By Robert L. Reeves & Nancy E. Miller

One would think that a law that has been in effect since April 1, 1997 would be well settled and no longer subject to interpretation.  But one who thought that would be wrong.  In 1996, Congress passed the Illegal Immigration Reform and Immigrant Responsibility Act (IIRIRA) which became effective (with some exceptions) on April 1, 1997.  The Act added a new ground of inadmissibility applicable to aliens who are unlawfully present in the United States after previous immigration violation.

Under this section, codified as §212(a)(9)(C), any alien who [(i)(I)] has been unlawfully present in the United States for an aggregate period of more than 1 year, or [(i)(II)] has been ordered removed and who enters or attempts to reenter the United States without being admitted is inadmissible. Plainly speaking, this means that an alien who has been in the U.S. without status for a combined period of more than 1 year or who has been ordered removed from the U.S. and who leaves the country and enters or tries to enter without government permission is barred from reentry.  This bar is permanent. 
The bar does not apply to an alien who is a VAWA (Violence Against Women Act) self-petitioner if there is a connection between the alien’s battering or subjection to extreme cruelty and the alien’s removal, departure from the U.S., reentry or reentries into the U.S. or attempted reentry into the U.S.
 
One who is subject to the bar may apply for a waiver provided they can show that their United States citizen or lawful permanent resident parent or spouse who suffer extreme hardship if they were not permitted to reenter the United States.  However, this waiver may not be applied for until the alien has been outside the United States for a period of ten years and the waiver must be granted before the alien may reenter. 

While much of this is not good news, it does not seem complex.  So why have the courts given so much attention to the statute?  The answer is that numerous questions have been raised regarding the correct interpretation of various aspects of the law.

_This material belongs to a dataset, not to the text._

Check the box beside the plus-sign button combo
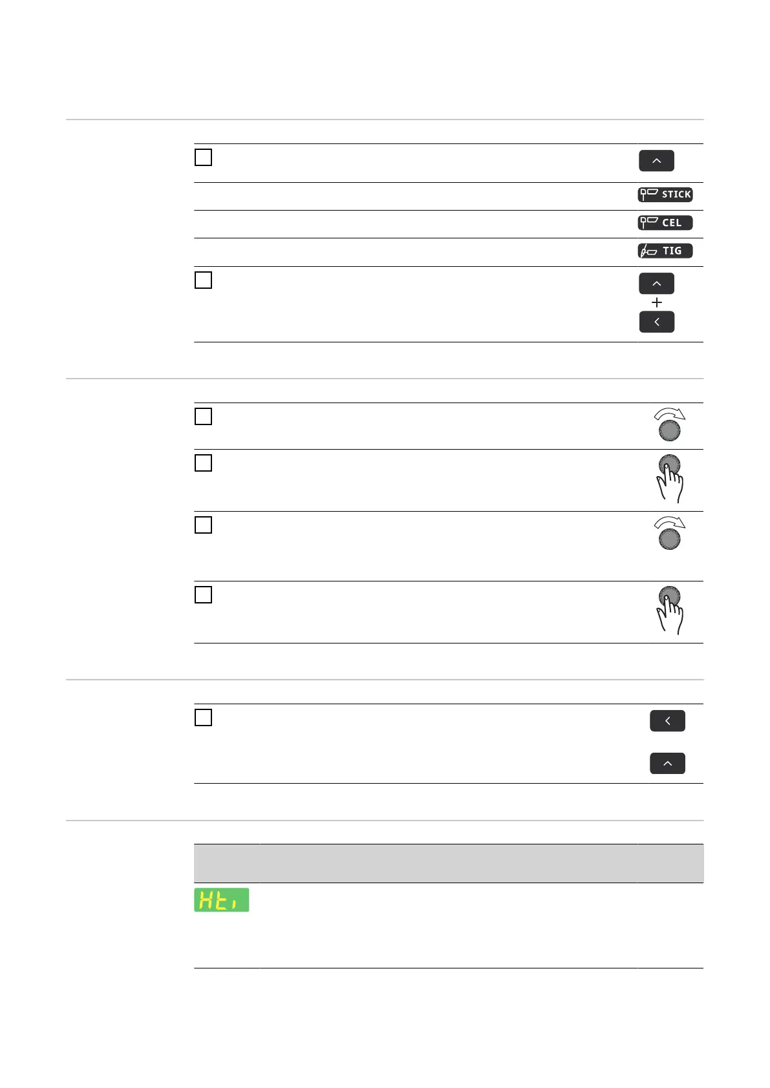 coord(203,280)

Initially, the Ninth Circuit Court of Appeals had held that immigrants who were grandfathered under §245(i) could apply for adjustment notwithstanding the fact that they were subject to the lifetime bar.  However, in Garfias-Rodriguez v. Holder, the court held that aliens may not adjust their status under §245(i) if they are inadmissible under §212(a)(9)(C)(i)(I) [aggregate unlawful presence].  In Gonzales v. Department of Homeland Security, the court held that aliens may not adjust their status under §245(i) if they are inadmissible under §212(a)(9)(C)(i)(II) [prior order of removal].  The court also held (in both Garfias-Rodriguez v. Holder and Morales-Izquierdo v. DHS)  that  these holdings may be applied retroactively.
 
The Ninth Circuit has also looked at the issue of whether the unlawful presence or deportation/removal order and subsequent reentries can be applied to events that occurred before April 1, 1997.  In June of 2011, the Ninth Circuit issued a decision that held that the lifetime bar could be applied to those who had a deportation order issued prior to 4/1/97 and to those who were in the U.S. unlawfully prior to 4/1/97.  However, the court recently granted rehearing in that case and withdrew the prior decision.  In Carrillo de Palacsios (December 1, 2011), the court held that Maria Matilde Carrillo de Palacios was inadmissible because she had been ordered deported in 1984 and had subsequently reentered illegally in 1992 and 1997.  The court confirmed that the alien must wait outside the United States for the entire ten year period before being eligible to apply for the waiver.
 
However, the court specifically withdrew its prior holding that the lifetime bar applies to unlawful presence prior to 4/1/97.  The court stated that “we need not address arguments regarding [§212(a)(9)(C)(i)(I) – unlawful presence] and we express no opinion regarding the BIA’s analysis of that provision” [which had, in an unpublished and so not binding decision, applied the bar to unlawful presence prior to 4/1/97].

This decision does not mean that the lifetime bar for unlawful presence will never be applied to situations where one had been in the U.S. out of status prior to 4/1/97.  It just means that, for today, the law does not require such a conclusion.  Attempting to reenter the United States after either a period of unlawful presence or a prior deportation order can have draconian results.  For that reason, one who has had any prior period of unlawful status or who has ever been subject to deportation or removal should always consult with a knowledgeable and experienced immigration attorney before attempting reentry.